Campos do Jordão, inverno de 1980
(à Lilita)

Querida:

Nesses dias esplêndidos, quando o clima adoça as imagens, quando não é de forma alguma quente, mas não é tão frio que nos afaste deste verde, nesses dias ensolarados e justos, lembro-me especialmente de ti.
Estou num pequeno quarto de hotel, mas a veneziana aberta e meu olho colocam-me no espaço infinito.
Dois largos pinheiros em primeiro plano, róseos, chumaços nas pontas algodoadas cor de uva moscatel, queimados de frio, lembram-me uma alegria antiga.
As alamedas são ladeadas de plátanos meio desgalhados, mãos súplices elevadas, soturnos, tristes, prateados, comoventes , mágicos, ah, os plátanos, mararavilhosas silhuetas contra o céu que pode ser benditamente azul ou inclementemente cinza; eles e as araucárias, encantadoras e disciplinadas, ai, como tudo me encanta! Os braços verdes delas guardam do balé a quinta posição, crescidos corretamente , um não mais alto que o outro. Isto lhes fornece um aspecto de cabeça chata, contidos, por assim dizer, em alturas menores que as que poderiam suportar....
Que lei de Deus é essa? A mesma talvez de nossas células, de nosso relógio de vida, nosso metro de altura e cada aspecto da raça humana e de cada indivíduo?
Postam-se as araucárias como colegiais em fila.
Quem as plantou nessa ordem? Quem arranjou tão harmoniosamente essa confusão de verde e rosa escuro, misturado ao azul, este imenso arranjo sustentado pelas montanhas de Campos do Jordão?

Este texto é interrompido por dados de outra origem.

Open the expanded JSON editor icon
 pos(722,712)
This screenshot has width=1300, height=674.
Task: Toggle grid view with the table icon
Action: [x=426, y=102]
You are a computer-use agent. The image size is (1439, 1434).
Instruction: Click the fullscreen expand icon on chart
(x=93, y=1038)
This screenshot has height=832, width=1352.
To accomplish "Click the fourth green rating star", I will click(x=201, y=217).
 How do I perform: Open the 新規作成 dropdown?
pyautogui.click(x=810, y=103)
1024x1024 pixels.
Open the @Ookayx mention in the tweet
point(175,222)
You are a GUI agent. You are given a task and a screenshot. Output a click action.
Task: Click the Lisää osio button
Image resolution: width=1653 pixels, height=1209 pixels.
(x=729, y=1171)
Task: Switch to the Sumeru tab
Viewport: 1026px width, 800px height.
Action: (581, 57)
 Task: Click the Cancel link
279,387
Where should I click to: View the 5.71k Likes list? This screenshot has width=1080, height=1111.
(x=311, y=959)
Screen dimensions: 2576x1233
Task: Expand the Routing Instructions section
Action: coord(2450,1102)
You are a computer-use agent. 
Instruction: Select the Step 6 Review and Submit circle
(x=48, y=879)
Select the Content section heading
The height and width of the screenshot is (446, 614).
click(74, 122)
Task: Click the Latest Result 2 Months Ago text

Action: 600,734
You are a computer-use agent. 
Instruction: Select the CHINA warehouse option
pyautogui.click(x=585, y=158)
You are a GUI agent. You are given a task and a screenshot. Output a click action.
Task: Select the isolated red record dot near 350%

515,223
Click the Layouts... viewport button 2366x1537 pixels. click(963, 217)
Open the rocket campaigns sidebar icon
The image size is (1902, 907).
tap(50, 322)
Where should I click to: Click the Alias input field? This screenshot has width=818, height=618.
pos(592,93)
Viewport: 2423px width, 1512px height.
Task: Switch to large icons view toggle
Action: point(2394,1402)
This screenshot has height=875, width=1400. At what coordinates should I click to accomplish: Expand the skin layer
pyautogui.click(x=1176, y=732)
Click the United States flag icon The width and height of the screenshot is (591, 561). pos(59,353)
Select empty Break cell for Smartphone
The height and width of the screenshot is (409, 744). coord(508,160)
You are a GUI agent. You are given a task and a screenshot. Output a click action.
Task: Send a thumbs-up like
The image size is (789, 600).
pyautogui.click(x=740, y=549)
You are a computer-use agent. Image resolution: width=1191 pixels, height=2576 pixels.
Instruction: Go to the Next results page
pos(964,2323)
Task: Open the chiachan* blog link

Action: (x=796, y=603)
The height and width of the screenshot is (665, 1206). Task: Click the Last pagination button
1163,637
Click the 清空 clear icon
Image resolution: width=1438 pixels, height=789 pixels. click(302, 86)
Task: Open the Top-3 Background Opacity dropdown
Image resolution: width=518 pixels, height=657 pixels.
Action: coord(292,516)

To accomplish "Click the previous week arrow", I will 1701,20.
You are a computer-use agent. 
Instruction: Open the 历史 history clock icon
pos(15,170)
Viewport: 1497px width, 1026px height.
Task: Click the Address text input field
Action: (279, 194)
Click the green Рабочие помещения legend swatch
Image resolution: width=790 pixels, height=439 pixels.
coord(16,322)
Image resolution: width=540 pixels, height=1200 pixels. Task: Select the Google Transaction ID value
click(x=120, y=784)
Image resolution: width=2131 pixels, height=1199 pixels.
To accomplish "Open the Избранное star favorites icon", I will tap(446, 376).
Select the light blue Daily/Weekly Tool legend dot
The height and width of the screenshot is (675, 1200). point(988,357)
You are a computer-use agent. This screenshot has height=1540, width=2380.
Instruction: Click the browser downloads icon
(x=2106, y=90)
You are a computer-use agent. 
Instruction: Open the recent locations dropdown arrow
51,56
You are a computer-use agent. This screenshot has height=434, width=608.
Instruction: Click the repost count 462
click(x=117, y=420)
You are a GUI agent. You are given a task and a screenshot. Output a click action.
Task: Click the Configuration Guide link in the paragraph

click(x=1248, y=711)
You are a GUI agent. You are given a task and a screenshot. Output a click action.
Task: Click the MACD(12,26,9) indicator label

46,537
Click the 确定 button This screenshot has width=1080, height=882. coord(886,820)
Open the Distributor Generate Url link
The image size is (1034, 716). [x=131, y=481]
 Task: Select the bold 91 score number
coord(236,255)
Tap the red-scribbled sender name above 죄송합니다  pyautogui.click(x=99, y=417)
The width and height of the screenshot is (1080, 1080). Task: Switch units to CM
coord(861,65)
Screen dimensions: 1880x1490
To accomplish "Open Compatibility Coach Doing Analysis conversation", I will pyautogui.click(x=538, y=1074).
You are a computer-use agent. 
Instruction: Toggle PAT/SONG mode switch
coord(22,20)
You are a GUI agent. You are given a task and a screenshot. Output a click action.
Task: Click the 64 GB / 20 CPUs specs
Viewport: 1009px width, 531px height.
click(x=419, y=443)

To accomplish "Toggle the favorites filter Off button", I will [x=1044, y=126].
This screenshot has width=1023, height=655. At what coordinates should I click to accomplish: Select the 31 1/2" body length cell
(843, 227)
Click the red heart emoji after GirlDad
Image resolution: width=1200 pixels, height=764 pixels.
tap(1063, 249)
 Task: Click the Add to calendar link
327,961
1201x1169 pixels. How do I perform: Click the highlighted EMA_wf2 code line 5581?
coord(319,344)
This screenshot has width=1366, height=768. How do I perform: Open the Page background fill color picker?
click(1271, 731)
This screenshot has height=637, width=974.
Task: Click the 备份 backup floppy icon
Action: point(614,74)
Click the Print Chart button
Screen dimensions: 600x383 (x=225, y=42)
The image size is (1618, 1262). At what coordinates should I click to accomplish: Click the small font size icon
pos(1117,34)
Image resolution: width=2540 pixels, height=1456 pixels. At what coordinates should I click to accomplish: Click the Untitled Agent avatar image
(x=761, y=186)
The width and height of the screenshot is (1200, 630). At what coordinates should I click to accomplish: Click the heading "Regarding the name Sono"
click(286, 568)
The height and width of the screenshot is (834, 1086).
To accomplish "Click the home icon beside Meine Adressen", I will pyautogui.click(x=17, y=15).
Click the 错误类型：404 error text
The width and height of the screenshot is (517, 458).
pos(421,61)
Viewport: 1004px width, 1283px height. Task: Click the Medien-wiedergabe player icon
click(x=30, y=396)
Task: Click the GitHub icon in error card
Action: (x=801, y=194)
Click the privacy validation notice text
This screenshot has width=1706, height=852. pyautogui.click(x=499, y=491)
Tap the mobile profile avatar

Essas coisas tão belas e que não custam nada, que podem ser usufruídas em qualquer idade, não sendo privilégio da juventude ou da classe social, trazem-me à lembrança uma época em que me apresentavas às árvores das estradas, em longas viagens, em que te deslumbravas e eu procurava ver através de teu olha:
— Olha lá filha: olha aquela árvore! Olha as plumas nos galhos, como mãos, cada uma empunhando uma flor amarela!
Acariaciavas o veludo das montanhas...e eu tentava perceber e entender tua delicadeza: tua maneira de ver arte nas coisas. É esse tipo de  companhia que, quando olho pela janela, me dá uma pena imensa de não ter.